As you write out the lines from the one containing "The image size" through the last line of the records, keep them exact and leave out pictures.

(Beginning of Source material)

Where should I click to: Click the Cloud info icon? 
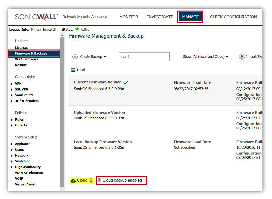(x=91, y=181)
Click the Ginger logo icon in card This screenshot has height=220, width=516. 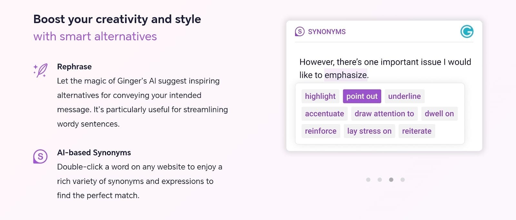pos(467,32)
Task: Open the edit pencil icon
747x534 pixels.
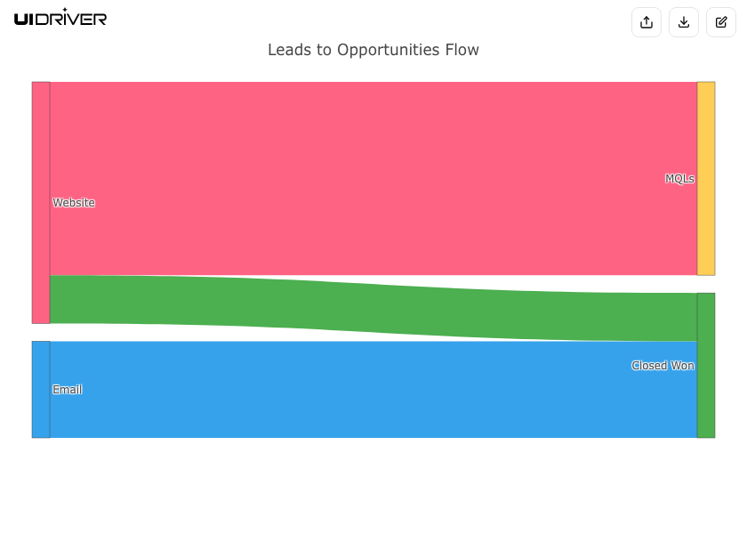Action: coord(721,22)
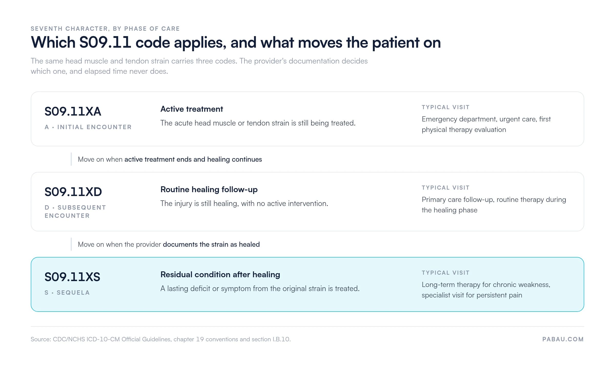Click 'active treatment ends and healing continues'
Image resolution: width=615 pixels, height=370 pixels.
pyautogui.click(x=193, y=159)
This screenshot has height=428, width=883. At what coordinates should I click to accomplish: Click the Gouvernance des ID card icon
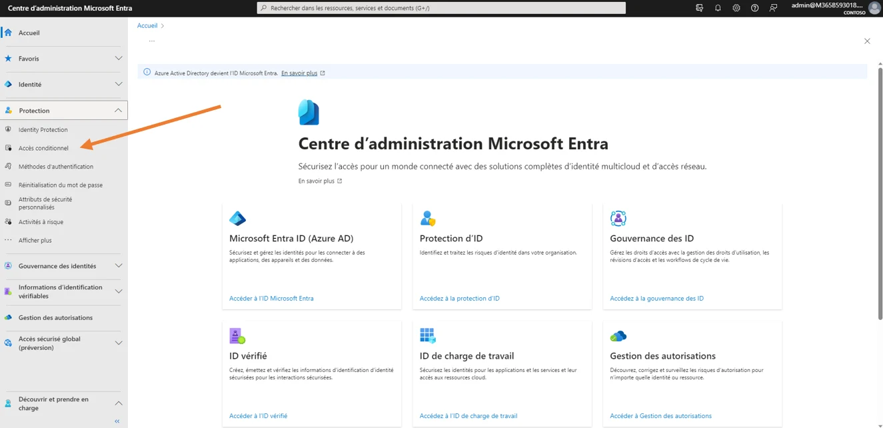[x=618, y=219]
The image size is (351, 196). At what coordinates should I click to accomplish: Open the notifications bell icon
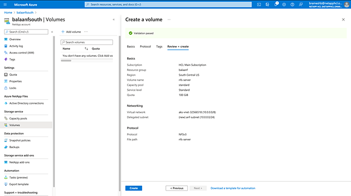276,4
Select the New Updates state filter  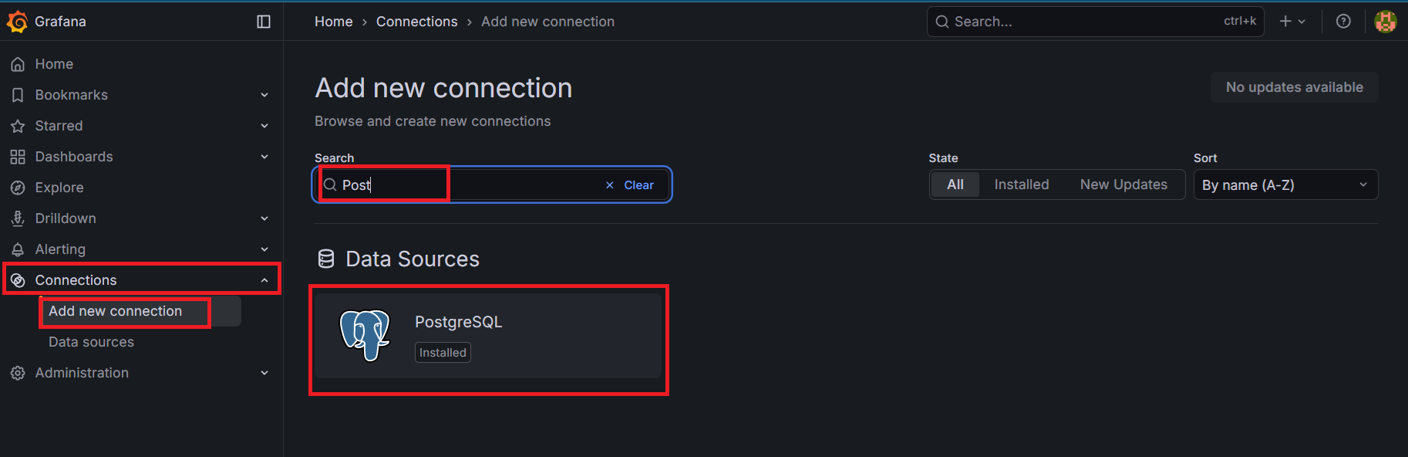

(End of Source material)

## Solved exercise
The image size is (351, 196). At what coordinates should I click to accomplish: Open the notifications bell icon
276,4
Select the New Updates state filter  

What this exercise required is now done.